ABOUT THIS TASK: The response must contain every line below in which "Click" appears.

THE DATA:

------------------------------------

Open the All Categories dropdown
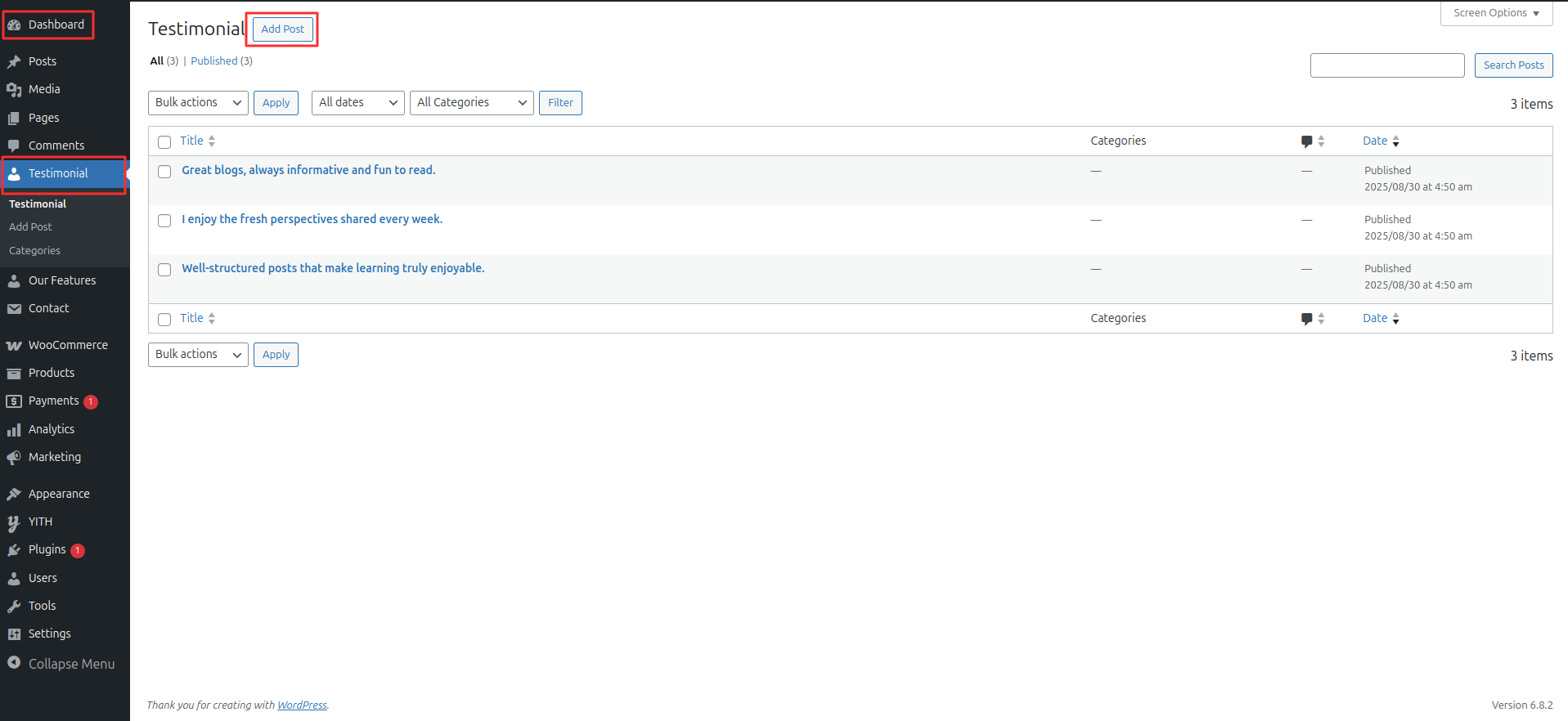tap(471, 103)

------------------------------------

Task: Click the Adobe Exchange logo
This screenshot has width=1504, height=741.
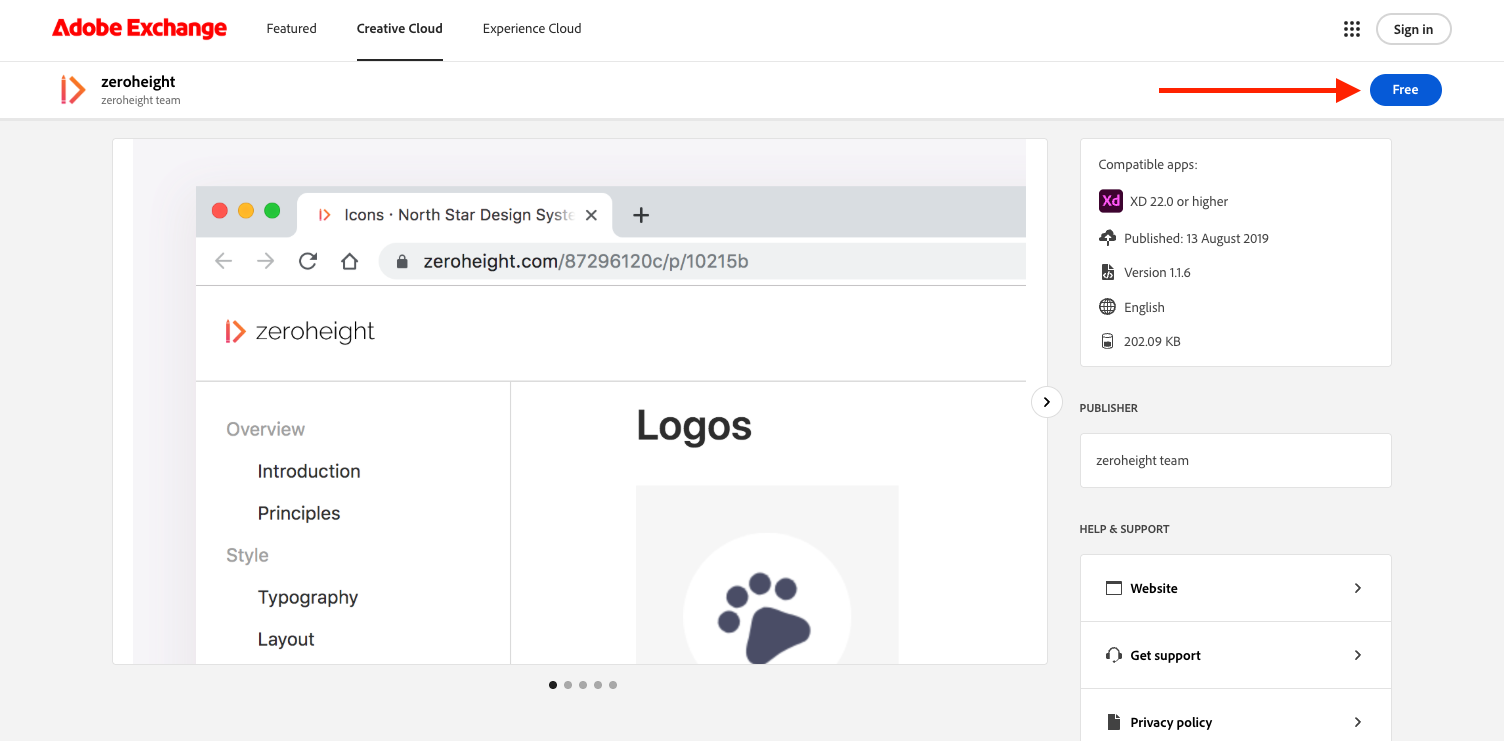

------------------------------------

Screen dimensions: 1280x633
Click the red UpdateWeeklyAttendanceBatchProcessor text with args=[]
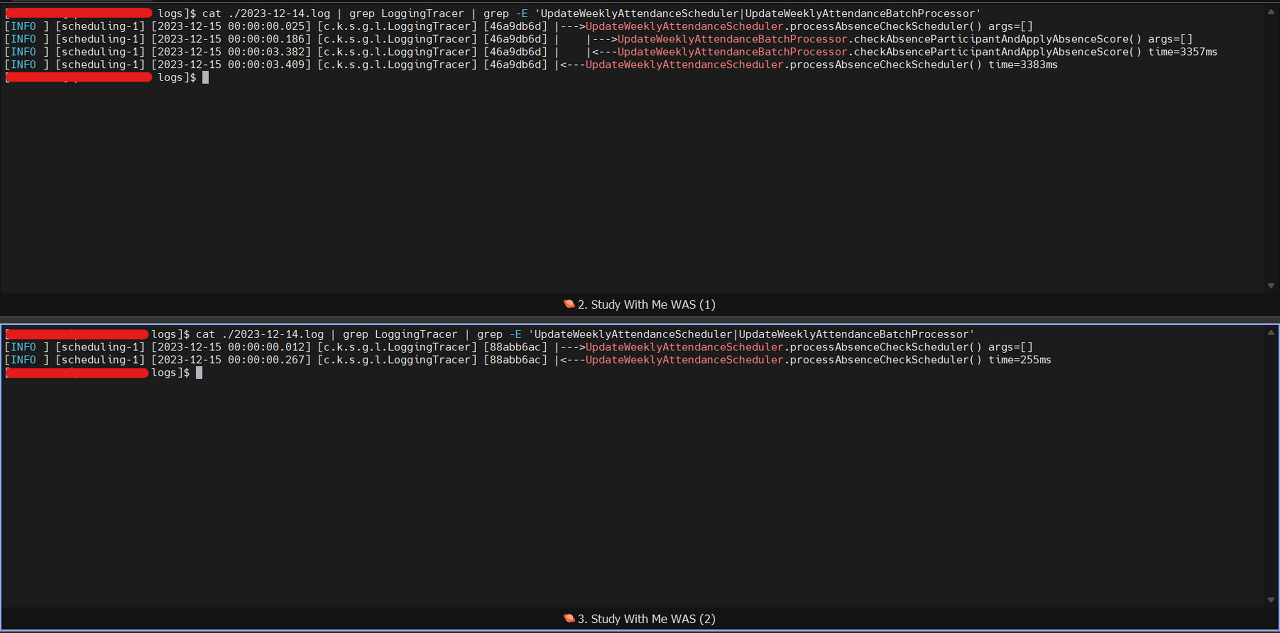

------------------------------------

ANSWER BOX:
Task: Click the Adobe Exchange logo
Click the red UpdateWeeklyAttendanceBatchProcessor text with args=[]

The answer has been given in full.